Where required, a passport is needed both for movements within and between member states and additional requirements apply for movements into and within EU Protected Zones (PZ's). Plant passports may only be issued by Producers who are registered and authorised for the purpose. Registration is free with no time limit. To download a pdf version of an Application for Registration for trade in wood, wood products and bark. If you produce, trade in (including import) or supply certain types of wood you will need to register, unless you qualify for exemption (the registration form refers).

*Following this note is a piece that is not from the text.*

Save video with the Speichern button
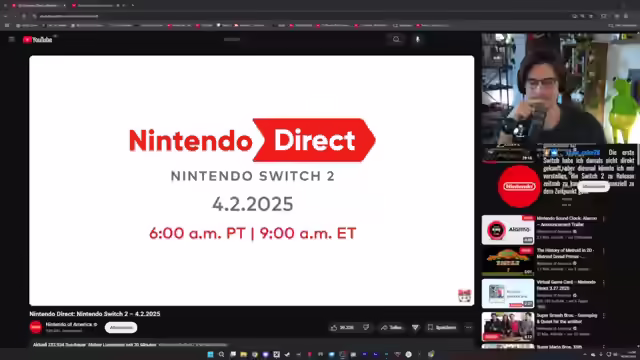 click(x=442, y=327)
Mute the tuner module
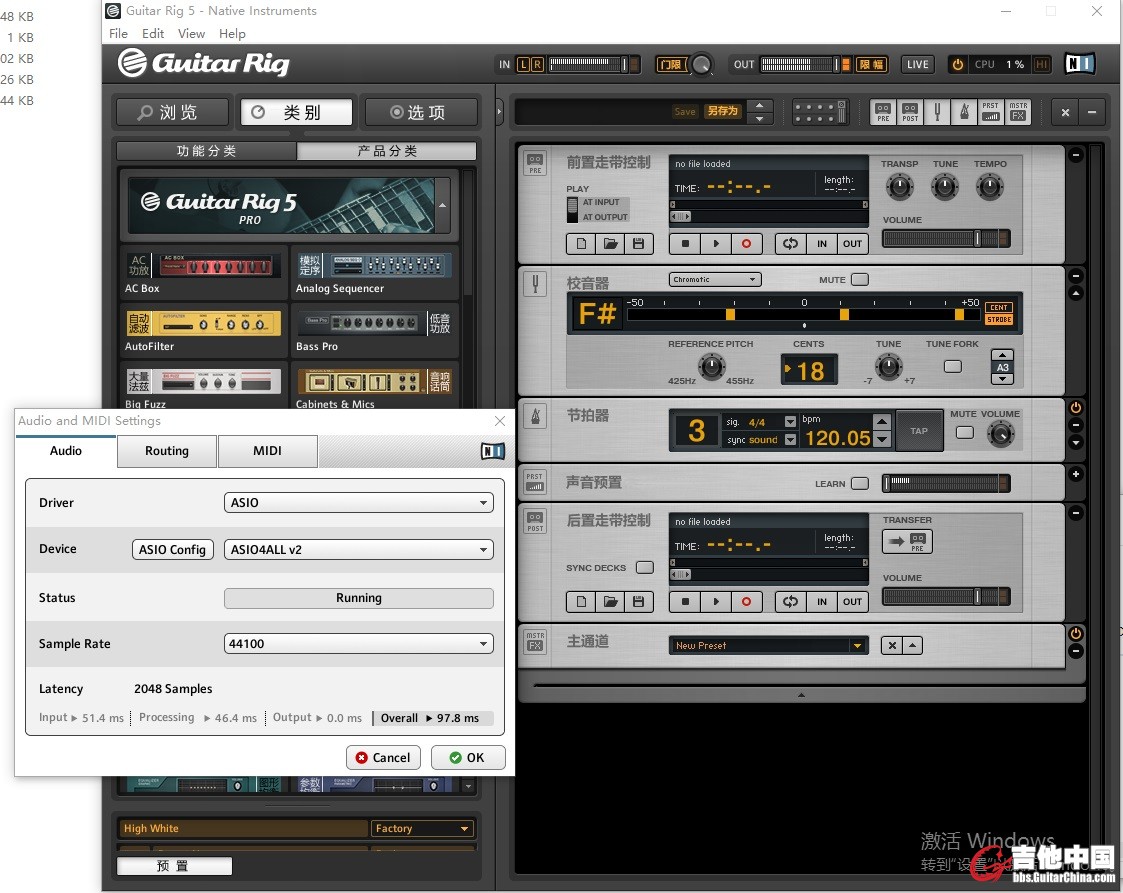Viewport: 1123px width, 893px height. (859, 280)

If it is decided that you must be registered to receive controlled material from other EU member states or to issue plant passports to export controlled material to other EU member states then you will be required to sign a Letter of Undertaking as part of the registration process which requires you to comply with certain terms and conditions associated with registration. You will also be allocated with a unique registration number and your company details will be added to our Registered Forestry Traders database.
The landing requirements for controlled species arriving from continental Europe into Great Britain as a Protected Zone can be found in Schedule 4 Parts B and C of the Plant Health (Forestry) Order 2005. For ease of reference, however, the following summary details apply -
Details of the landing requirements of other EU Protected Zones can be viewed in Council Directive 2000/29/EC (The EU Plant Health Directive) Annex IV Part B (pages 115 - 118)

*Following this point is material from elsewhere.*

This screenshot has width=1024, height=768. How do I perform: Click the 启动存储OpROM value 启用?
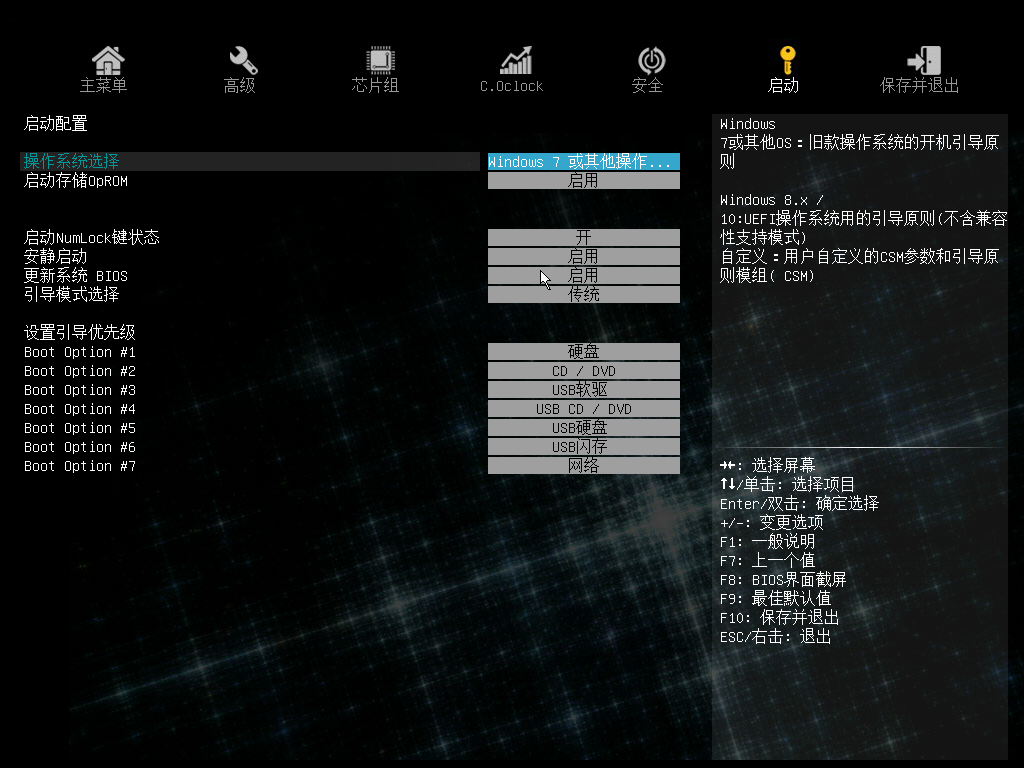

Essentially, the same rules that are in force for the importation of controlled material arriving into GB as a Protected Zone apply when the same material is exported from GB to another EU Protected Zone eg Ireland or Northern Ireland etc. One significant export trade issue relates to controlled material that is exported from the Pest Free Area on the West Coast of Scotland whereby conifer material with bark attached can be exported to the PZ's of Ireland and Northern Ireland by a registered forestry trader who is authorised to issue plant passports for the material. For details of the location of Pest Free Area in the West of Scotland please see our FCPHN017 (pages 6 -7).
Exports of wood of conifers from other areas within Great Britain to Ireland and Northern Ireland can only take place if the wood is bark-free (in which case no plant passport is required) or if it retains bark it must be kiln dried and accompanied by a plant passport issued by a registered forestry trader. This is because the forestry pests of concern to Ireland and Northern Ireland can be found in areas of Great Britain out with the Pest Free Area. Exports of isolated bark of conifers must be accompanied by a plant passport after being subjected to an approved measure eg composting, heat treatment using a natural composting method and pulverisation which has been agreed by the Forestry Commission's Plant Health Service.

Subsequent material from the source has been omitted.